→ **Written exercise**: Copy the stretch of the patent text on machine-learned model layers from "generating, by the" through "layers of the machine-learned model." word for word.

→ **Extracted text**:

An operator, such as a user, may also be able to enter one or more configuration commands through a keyboard (not illustrated), a pointing device such as a mouse (not illustrated), or a touch-sensitive surface such as a display device. Such input devices may be connected to the processor device(s) 14 through an input device interface 76 that is coupled to the system bus 64 but can be connected by other interfaces such as a parallel port, an Institute of Electrical and Electronic Engineers (IEEE) 1394 serial port, a Universal Serial Bus (USB) port, an IR interface, and the like. The computing system 12 may also include the communications interface 78 suitable for communicating with the network as appropriate or desired. The computing system 12 may also include a video port configured to interface with the display device, to provide information to the user.

Individuals will recognize improvements and modifications to the preferred examples of the disclosure. All such improvements and modifications are considered within the scope of the concepts disclosed herein and the claims that follow.

Claims

What is claimed is:

1. A method, comprising:

grouping, by a computing system comprising one or more processor devices, a plurality of model layers of a machine-learned model to obtain a plurality of model layer groupings based on one or more grouping criteria;

for each model layer grouping of the plurality of model layer groupings:

generating, by the computing system, mapping information that maps the model layer grouping to a corresponding container image layer of a plurality of container image layers of a container image; and

based on the mapping information, storing, by the computing system, the model layer grouping to the corresponding container image layer of the plurality of container image layers of the container image.

2. The method of claim 1, further comprising:

obtaining, by the computing system, optimization information descriptive of parameter modifications for one or more fine-tuned model layers of the plurality of model layers of the machine-learned model; and

applying, by the computing system, the parameter modifications to the one or more fine-tuned model layers of the plurality of model layers of the machine-learned model.

3. The method of claim 2, wherein the optimization information is further descriptive of one or more modifications to a configuration of the machine-learned model.

→ **Supplied material**:
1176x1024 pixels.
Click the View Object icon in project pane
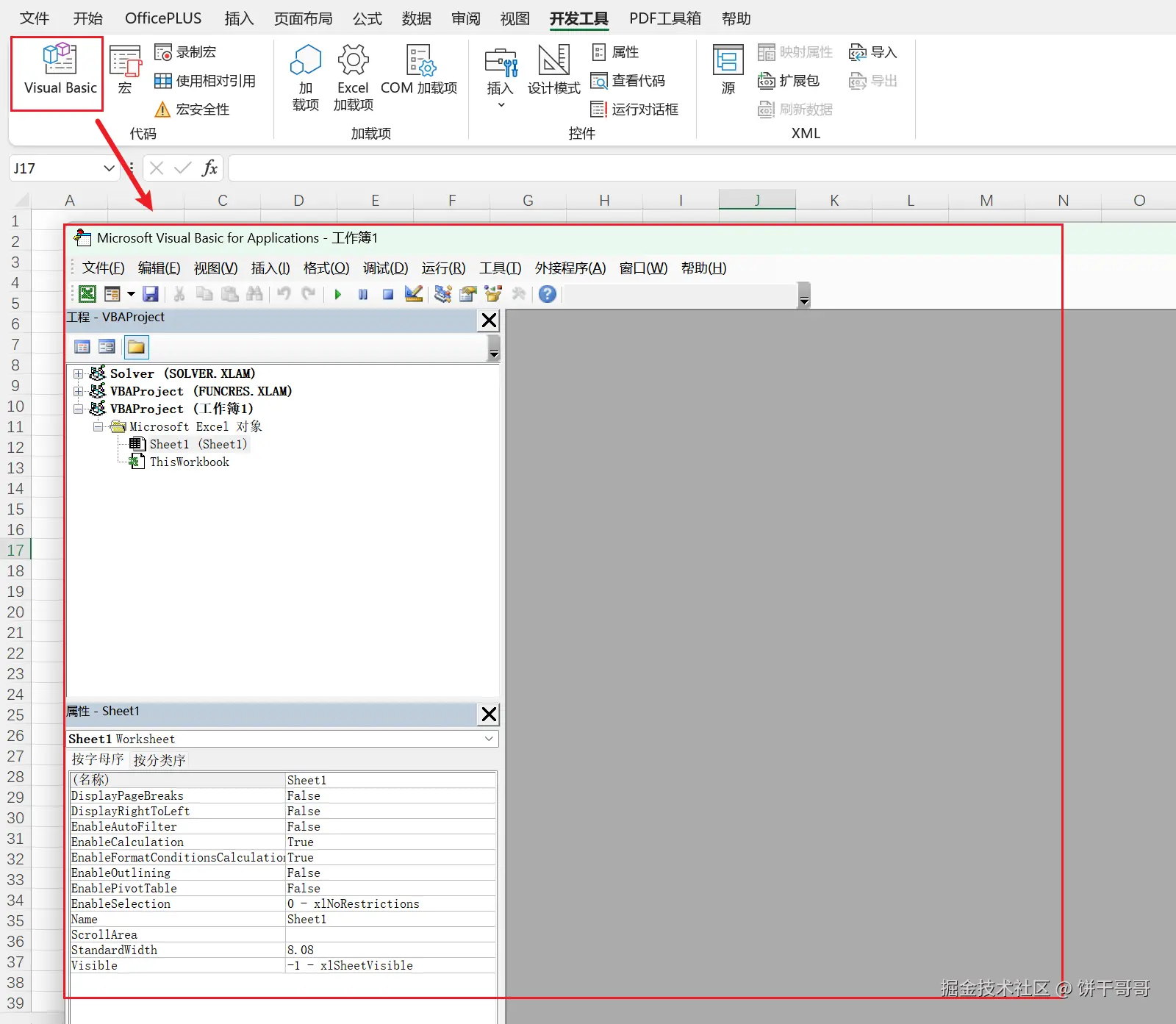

→ **Written response**:
generating, by the computing system, mapping information that maps the model layer grouping to a corresponding container image layer of a plurality of container image layers of a container image; and

based on the mapping information, storing, by the computing system, the model layer grouping to the corresponding container image layer of the plurality of container image layers of the container image.

2. The method of claim 1, further comprising:

obtaining, by the computing system, optimization information descriptive of parameter modifications for one or more fine-tuned model layers of the plurality of model layers of the machine-learned model; and

applying, by the computing system, the parameter modifications to the one or more fine-tuned model layers of the plurality of model layers of the machine-learned model.